---- TESTO FORNITO
Immagino sia la prima volta che portate il nuovo album dal vivo, è così?

In realtà abbiamo avuto la possibilità di fare una data al Bunker di Torino qualche giorno fa. Ci è servita per capire su cosa lavorare e riportarci in contatto con la realtà del live e la sua bellezza. Nonostante questo, siamo emozionatissimi per il concerto di martedì e non vediamo l’ora di salire sul palco.

Il quartiere di Lambrate, a Milano, è diventato la vostra nuova casa. C’è un angolo di questo pezzetto di città a cui siete particolarmente affezionati?
--------
ESPLORA IL MATERIALE.
a) Rispondi a queste domande sull'intervista:
(i) In quale locale il gruppo ha suonato qualche giorno prima?
(ii) In che giorno si terrà il concerto per cui si dicono emozionatissimi?
(iii) Quale quartiere di Milano è diventato la loro nuova casa?
b) Scrivi il seguito dell'intervista sul nuovo album, a partire dall'ultima domanda riportata.
I record non hanno alcun legame con il testo.
---- DATI REGISTRATI
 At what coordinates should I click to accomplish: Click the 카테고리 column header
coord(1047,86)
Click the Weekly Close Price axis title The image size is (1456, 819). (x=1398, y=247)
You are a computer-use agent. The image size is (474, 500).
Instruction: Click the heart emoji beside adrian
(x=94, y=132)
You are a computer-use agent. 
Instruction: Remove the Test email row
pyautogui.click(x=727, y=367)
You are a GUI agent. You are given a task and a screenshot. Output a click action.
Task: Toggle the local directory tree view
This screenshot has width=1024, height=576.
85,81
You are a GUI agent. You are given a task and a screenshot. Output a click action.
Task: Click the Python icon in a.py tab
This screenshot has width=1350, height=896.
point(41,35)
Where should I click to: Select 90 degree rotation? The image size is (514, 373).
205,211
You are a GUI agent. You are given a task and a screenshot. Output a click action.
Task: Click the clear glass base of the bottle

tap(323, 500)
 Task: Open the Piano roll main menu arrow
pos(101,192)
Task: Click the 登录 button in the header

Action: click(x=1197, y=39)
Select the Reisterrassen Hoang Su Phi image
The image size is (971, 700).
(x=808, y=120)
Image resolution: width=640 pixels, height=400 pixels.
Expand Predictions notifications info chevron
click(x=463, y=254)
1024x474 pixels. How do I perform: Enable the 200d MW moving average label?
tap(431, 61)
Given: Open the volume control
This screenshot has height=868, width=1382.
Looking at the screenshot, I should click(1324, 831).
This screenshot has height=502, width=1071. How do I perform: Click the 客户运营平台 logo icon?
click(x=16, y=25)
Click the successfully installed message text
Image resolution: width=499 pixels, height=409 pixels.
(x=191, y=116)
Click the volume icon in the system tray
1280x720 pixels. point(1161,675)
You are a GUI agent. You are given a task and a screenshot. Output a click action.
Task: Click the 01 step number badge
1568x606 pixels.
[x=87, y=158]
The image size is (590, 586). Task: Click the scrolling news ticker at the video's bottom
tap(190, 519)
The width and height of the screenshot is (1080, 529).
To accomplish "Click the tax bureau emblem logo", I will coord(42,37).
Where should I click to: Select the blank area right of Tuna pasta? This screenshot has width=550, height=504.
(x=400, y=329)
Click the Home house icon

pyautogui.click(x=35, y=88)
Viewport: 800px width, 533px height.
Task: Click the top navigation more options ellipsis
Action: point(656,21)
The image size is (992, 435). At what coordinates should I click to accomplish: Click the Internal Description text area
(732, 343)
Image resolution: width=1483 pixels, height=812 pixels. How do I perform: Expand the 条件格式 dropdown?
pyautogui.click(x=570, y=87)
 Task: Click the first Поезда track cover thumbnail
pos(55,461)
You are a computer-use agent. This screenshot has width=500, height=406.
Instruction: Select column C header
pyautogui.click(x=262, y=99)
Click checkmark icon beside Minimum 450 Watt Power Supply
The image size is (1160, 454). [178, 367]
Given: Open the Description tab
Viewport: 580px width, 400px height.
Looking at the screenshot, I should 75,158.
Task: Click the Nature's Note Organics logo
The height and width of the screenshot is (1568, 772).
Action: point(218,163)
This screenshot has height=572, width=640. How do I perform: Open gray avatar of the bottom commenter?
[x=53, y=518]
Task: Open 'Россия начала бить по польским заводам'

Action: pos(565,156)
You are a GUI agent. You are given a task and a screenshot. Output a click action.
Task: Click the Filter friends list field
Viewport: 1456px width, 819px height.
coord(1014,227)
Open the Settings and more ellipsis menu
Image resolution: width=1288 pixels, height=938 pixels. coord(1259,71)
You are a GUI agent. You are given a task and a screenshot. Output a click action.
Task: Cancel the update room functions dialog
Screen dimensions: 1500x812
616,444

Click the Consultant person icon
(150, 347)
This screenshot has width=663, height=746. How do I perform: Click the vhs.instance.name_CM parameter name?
--------
RISPOSTE.
a)
(i) Al Bunker di Torino.
(ii) Martedì.
(iii) Lambrate.

b)
Lambrate è stato il quartiere che ci ha accolti. Quando siamo arrivati a luglio 2020 è stato il primo posto di Milano in cui siamo stati, poiché è dove la nostra etichetta, Totally Imported, aveva gli uffici. Qui abbiamo messo le fondamenta per poter rendere Lorem Ipsum ciò che è stato, arricchendolo di idee, spunti e conoscendo persone nuove. Inoltre a due passi dalla stazione c’è lo studio dove abbiamo prodotto tre brani dell’ultimo album di Ghemon, E Vissero Feriti E Contenti. Quindi per noi Lambrate è sinonimo di connessioni, emotività e stimoli. 

Parlando di Lorem Ipsum, come vi siete sentiti a pubblicare un disco senza sapere ancora esattamente che cosa sarebbe successo dopo? Ad aprile eravamo ancora sospesi tra un sentimento di fiducia e la consapevolezza che avremmo dovuto affrontare le conseguenze della pandemia ancora per molto tempo.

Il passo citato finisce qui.